Rösti Albert · Bundesrat · Bern · 2023-09-18

Wortprotokoll

Die Motion will, dass der Bundesrat bei zukünftigen Entscheiden zur Mobilitätsinfrastruktur das Szenario "Nachhaltige Gesellschaft" der Verkehrsperspektiven als Grundlage für die Planung nimmt. Nun ist es so, dass die Verkehrsperspektiven eigentlich keine Zielsetzung sind, sondern einfach als Planungsinstrument dienen; das ist ein Unterschied. Wir nehmen also eine möglichst realistische Perspektive und nicht ein Wunschszenario als Grundlage. Von daher bestehen, glaube ich, keine Differenzen zwischen der Antwort und Ihren Ausführungen. Es ist aus meiner Optik sinnvoll, ein möglichst wahrscheinliches Szenario der weiteren Entwicklungen anzunehmen, auch wenn das vielleicht nicht Ihrem Wunschszenario oder dem Wunschszenario des Parlamentes entspricht.

Die Verkehrsperspektiven zeigen in vier unterschiedlichen Wenn-dann-Szenarien das Spektrum der Entwicklungen auf. Letztlich wurde vom Bund als Planungsgrundlage das Basisszenario gewählt, da es sich an den Mobilitätszielen des Bundesrates orientiert. Dass dann andere Bereiche, andere Faktoren hineinspielen, die mit dem Programmteil des Sachplans Verkehr verabschiedet werden, spricht eigentlich für sich.

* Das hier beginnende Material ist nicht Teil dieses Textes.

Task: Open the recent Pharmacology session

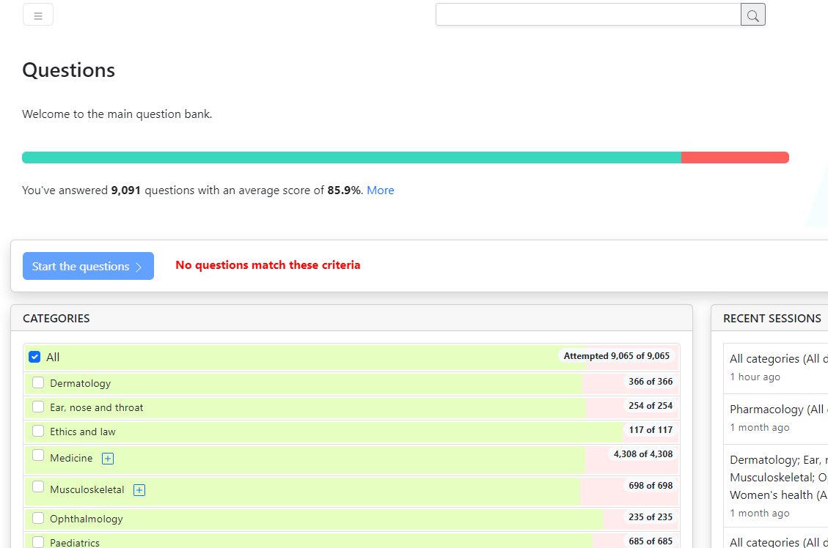Action: coord(777,409)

Vielleicht müssen wir dann nochmals bilateral die Differenzen ausbalancieren. Aber ich glaube, der Hauptunterschied zu Ihnen ist schon: Sie möchten der Planung ein politisches Zielszenario zugrunde legen, und wir legen ihr ein möglichst realistisches Zielszenario zugrunde, das dann natürlich politisch diskutiert und auch verändert werden kann.

Ich weiss nicht, ob mir die Erklärung gelungen ist. Aber der Bundesrat möchte zumindest bei einem möglichst realitätsnahen Szenario bleiben und lehnt deshalb Ihre Motion ab.